Price: £12.99
Publisher: Doubleday Childrens
Genre: Fiction
Age Range: 8-10 Junior/Middle
Length: 320pp
Buy the Book
The Longest Whale Song
Illustrator: Nick SharrattA new Jacqueline Wilson, a new girl heroine in a shattering situation. This time it’s Ella, whose Mum lies in a coma as a result of eclampsia following the birth of Ella’s half-brother. Stricken with worry, and utterly bereft of her mum’s care, Ella has to cope with being looked after by her step-dad Jack whom she doesn’t even like. Even a longed-for visit from her own dad provides cold comfort when he fails to put his distraught daughter before his new partner. School is proving a trial too, as her best friend Sally has gone off with Dory, throwing Ella into the unwelcome company of the mean and horrible Martha.
A school project on whales provides Ella’s path to redemption. Humpbacks she discovers, can sing for hours, calling out their love to each other underwater, just as Ella sits at her mother’s bedside and hopes to reach her by repeating messages of love in her ear. And as the days go by with no improvement, some surprising things happen. Ella and Jack start to get on better, united in their determination to bring about the recovery of the woman they both love. Ella makes an unexpected new friend at school. And she begins to bond with the baby brother who has lost his mum before he even found her.
Though the eventual happy conclusion to this story never feels seriously in doubt, it comes very quietly, right at the end. For this is less the life and death tale of a desperately ill mother, than of a girl finding out who and what can be relied on when the chips are down; of the qualities that really matter in people, and of the tremendous things that are possible when families pull together.

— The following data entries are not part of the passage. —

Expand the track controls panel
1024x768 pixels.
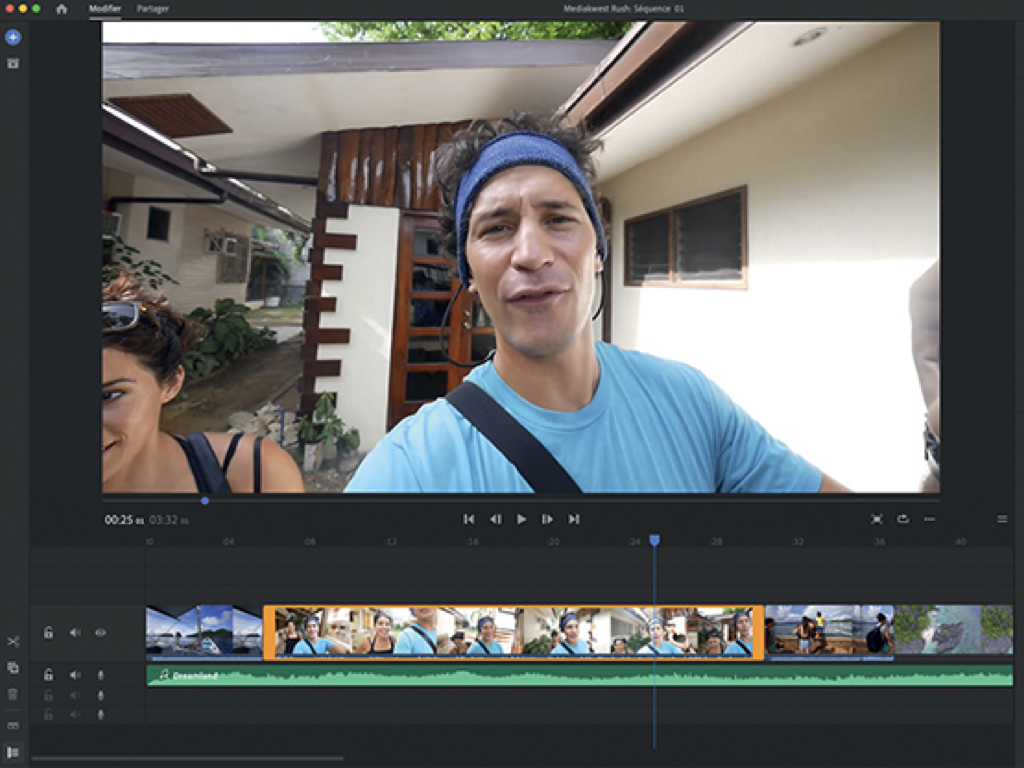(x=13, y=752)
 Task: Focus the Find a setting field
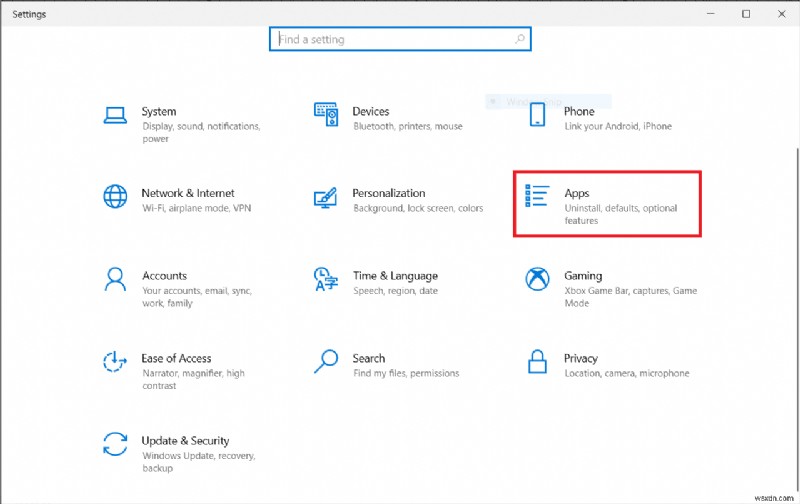click(x=390, y=40)
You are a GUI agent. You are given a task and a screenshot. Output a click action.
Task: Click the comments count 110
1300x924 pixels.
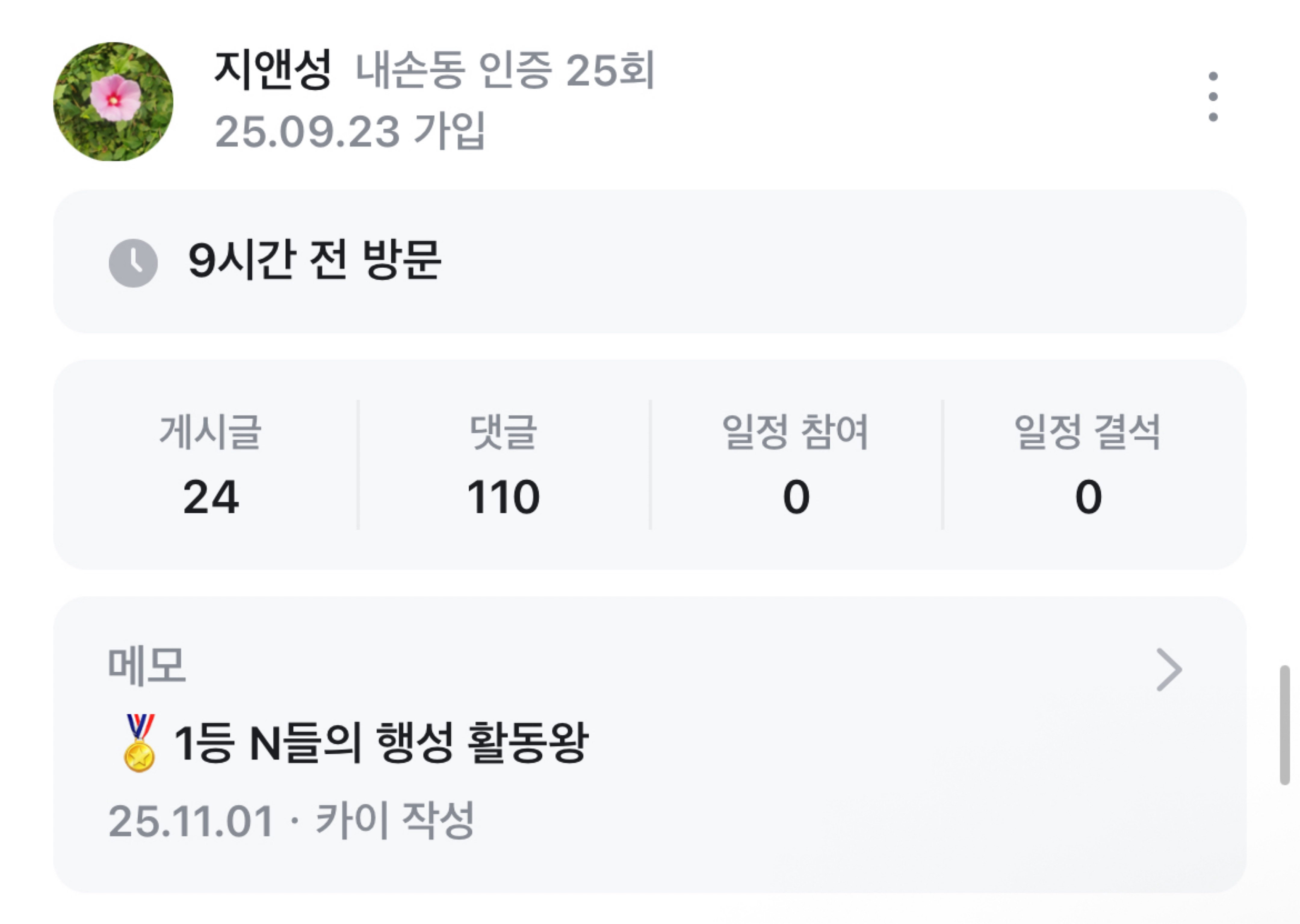(503, 497)
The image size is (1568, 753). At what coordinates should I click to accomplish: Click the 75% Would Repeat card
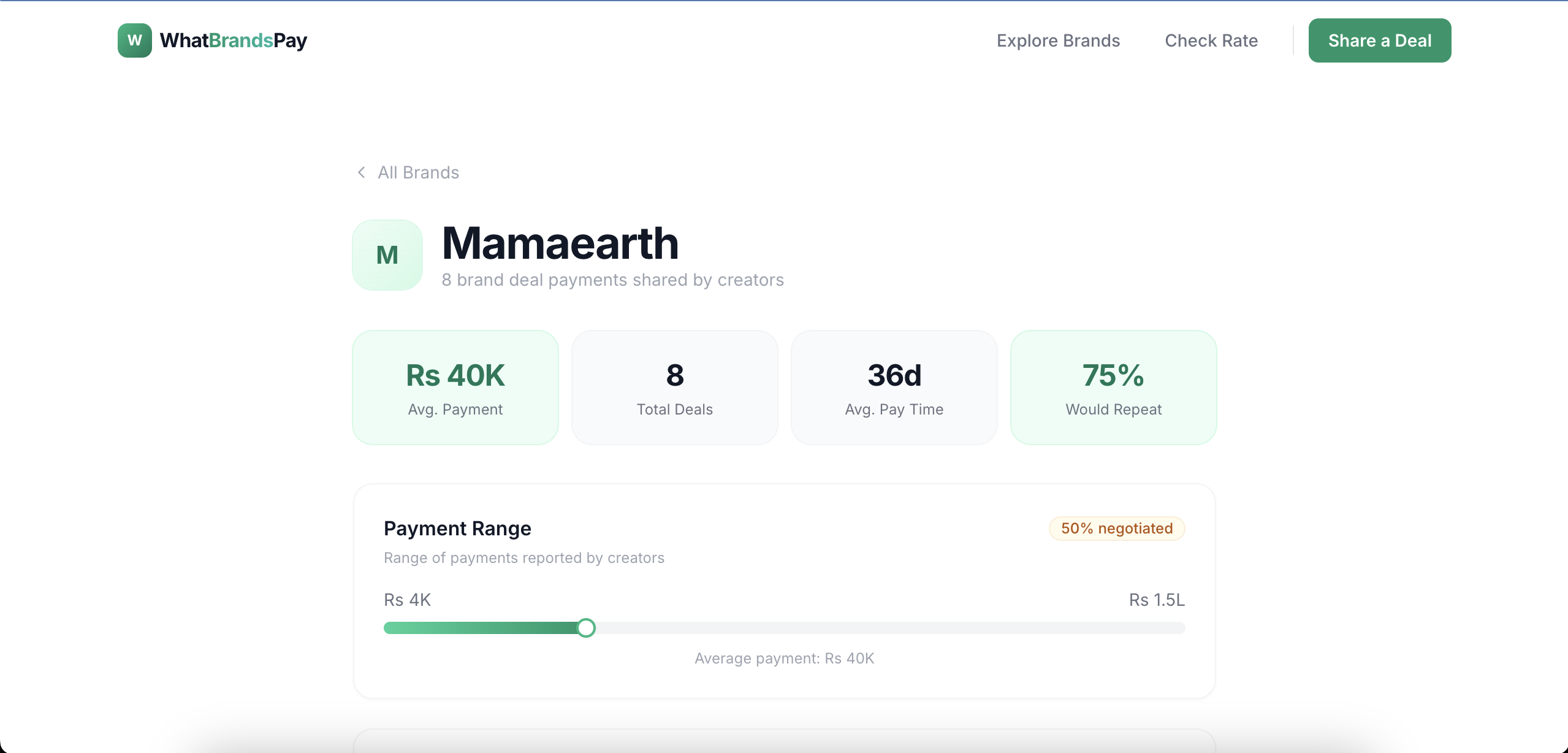pyautogui.click(x=1113, y=387)
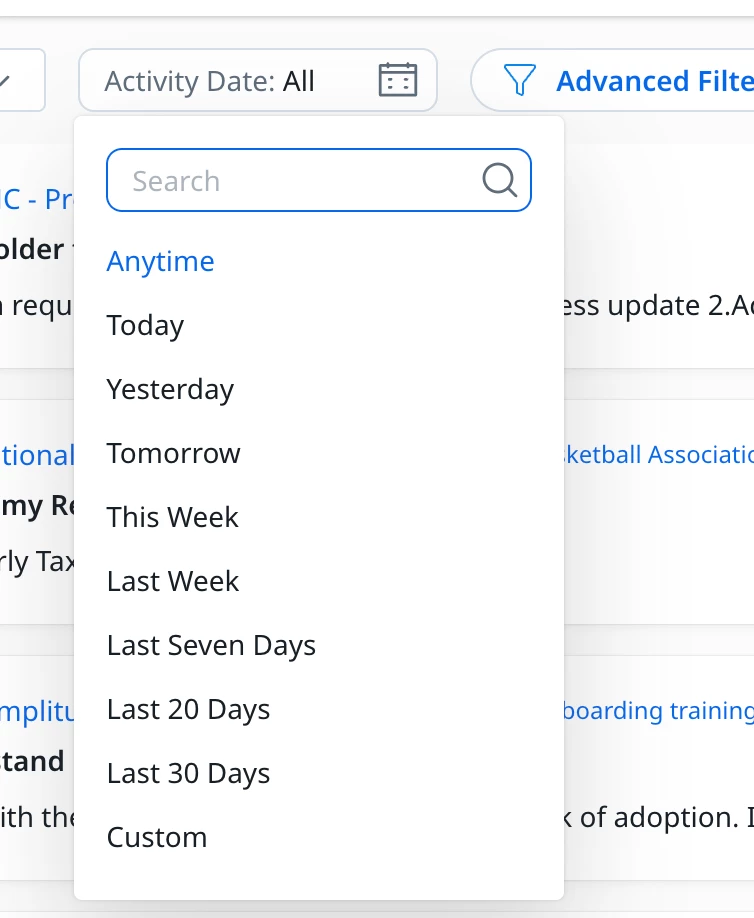Focus the Search input field
Screen dimensions: 754x918
coord(319,180)
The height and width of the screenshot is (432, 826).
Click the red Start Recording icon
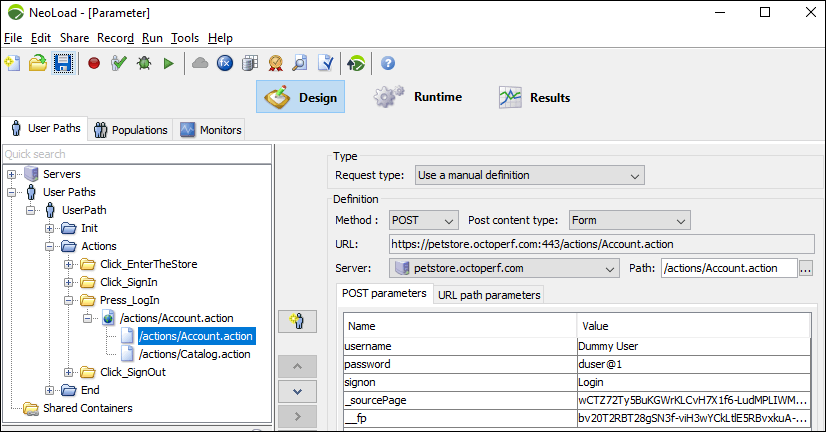click(x=94, y=63)
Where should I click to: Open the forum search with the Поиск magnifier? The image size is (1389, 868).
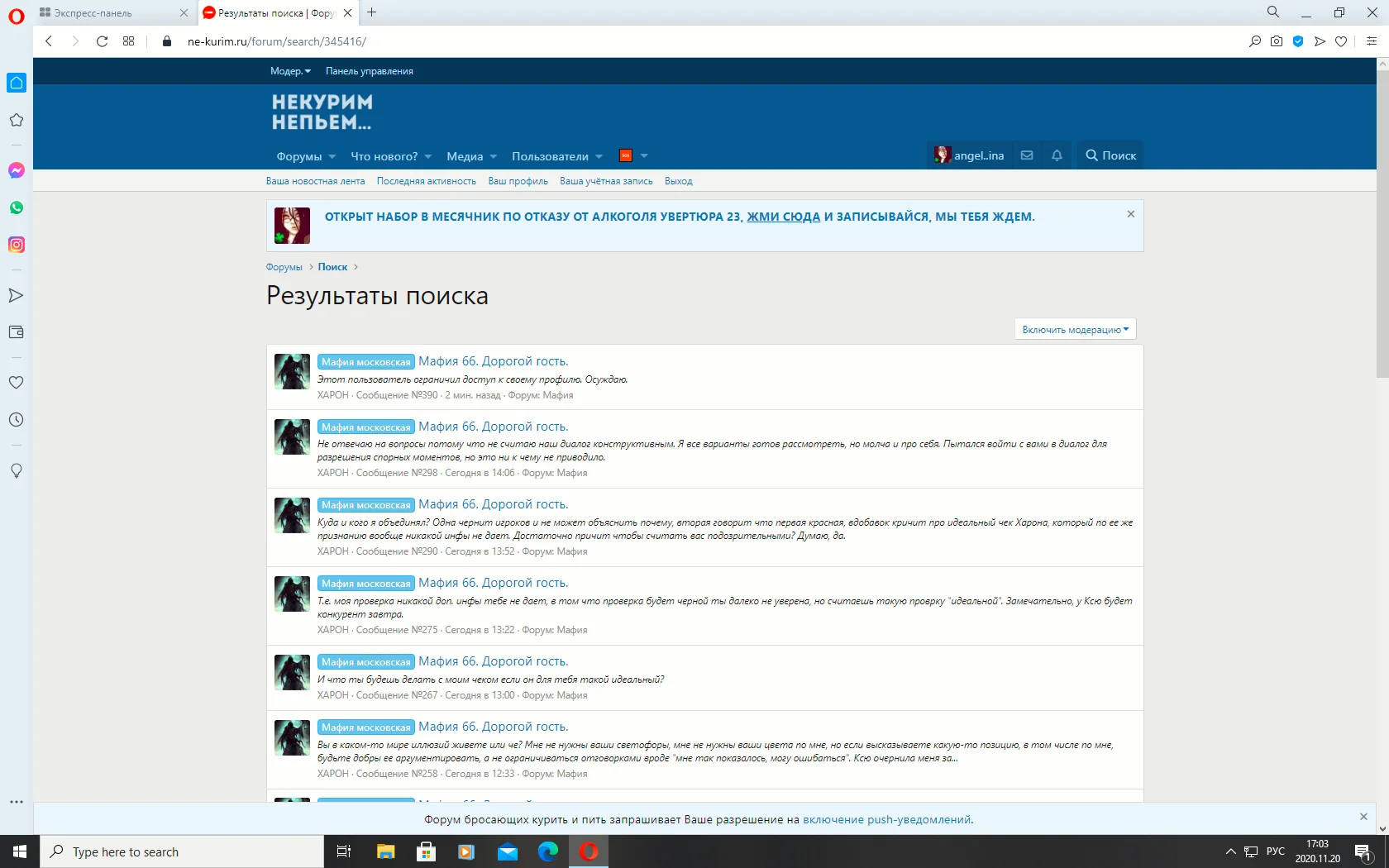(1110, 155)
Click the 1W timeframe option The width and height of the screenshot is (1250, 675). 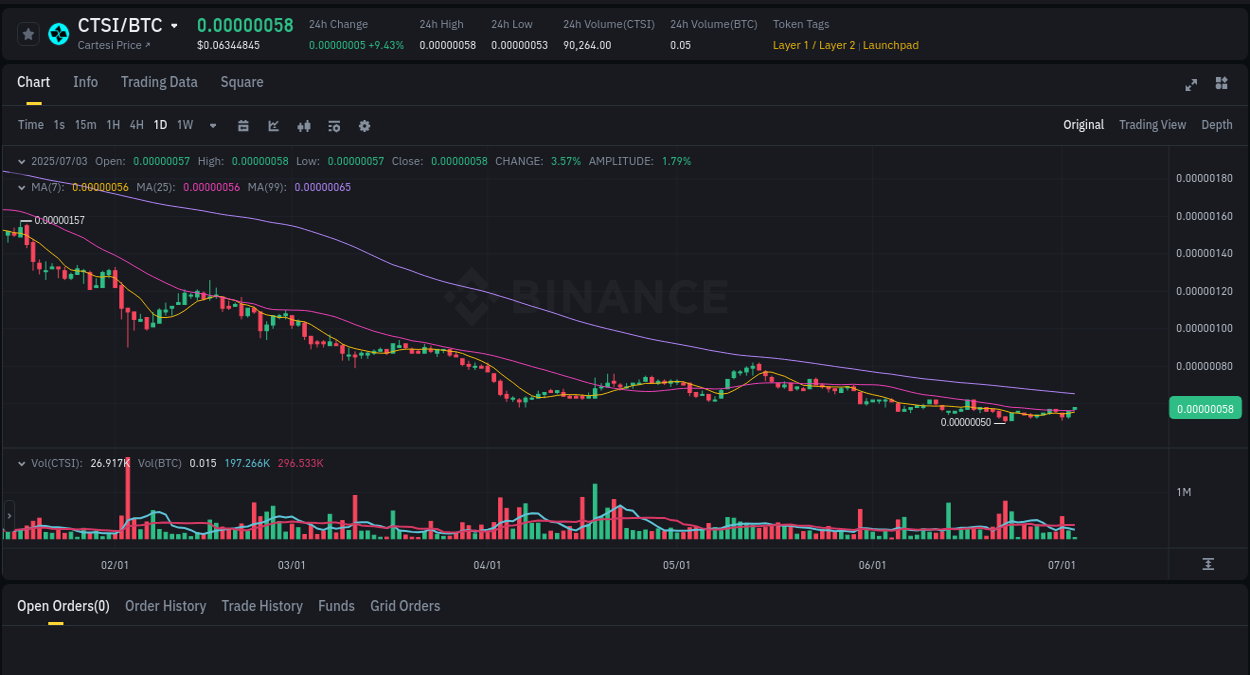click(184, 125)
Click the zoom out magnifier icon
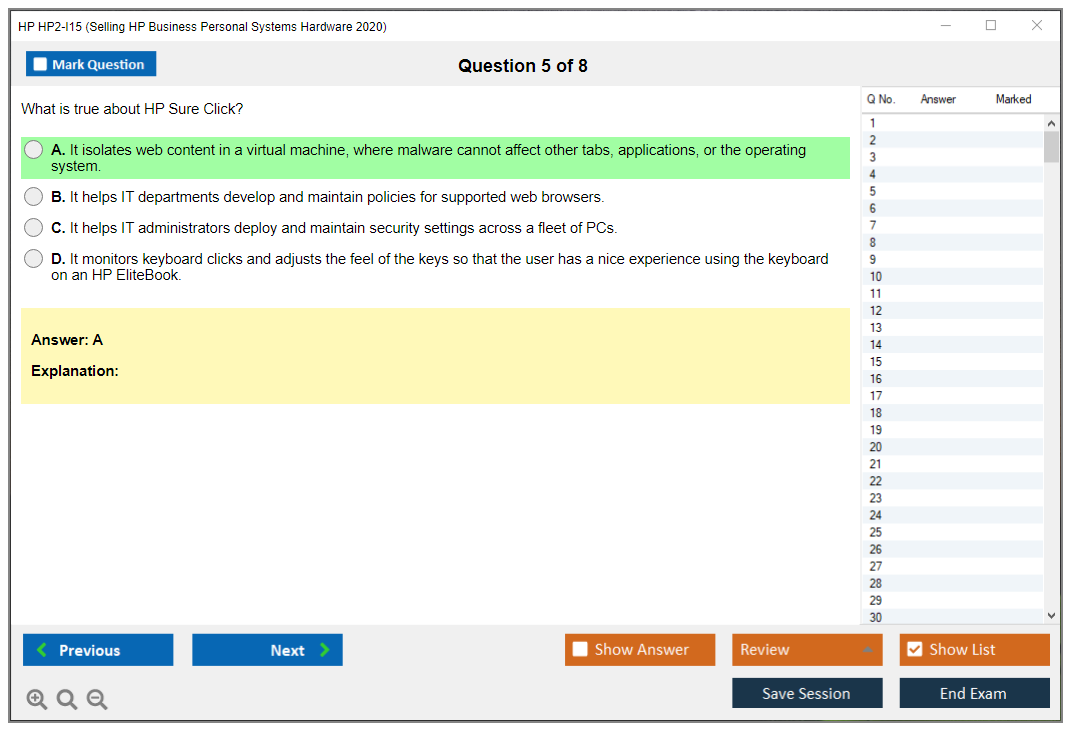 97,700
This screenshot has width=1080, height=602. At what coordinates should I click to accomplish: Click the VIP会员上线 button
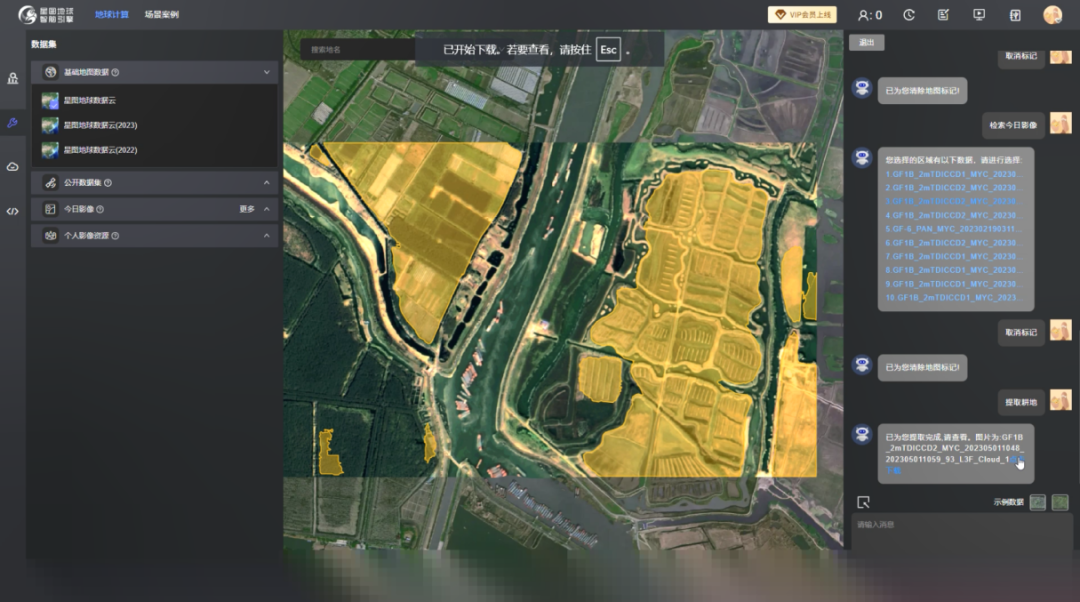pos(801,15)
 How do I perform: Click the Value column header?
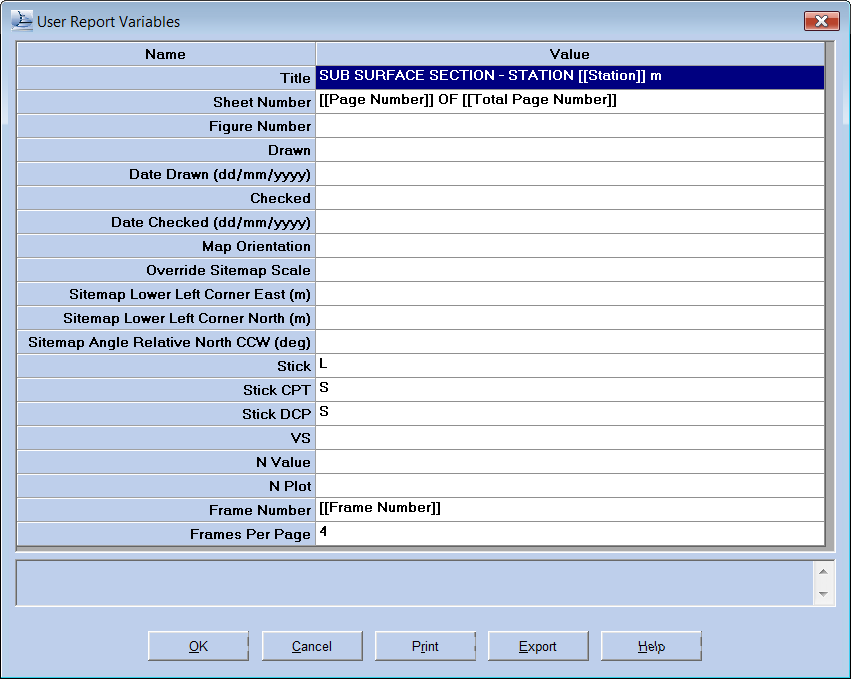point(570,54)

All this Ella discovers, along with the idea that she might like to be a marine biologist when she grows up!
I’m in awe once again of Jacqueline Wilson’s ability to take a desperate premise, and make of it an enthralling human story, that packs a much subtler emotional power than the headline drama suggests. Those who dismiss her for always doing the same thing miss the point. For readers at that tender age when forging a degree of emotional intelligence starts to become important, Wilson’s serial presentations of real lives in all their churning complexity, still cannot be beaten. Churning they might be, but churned-out, never.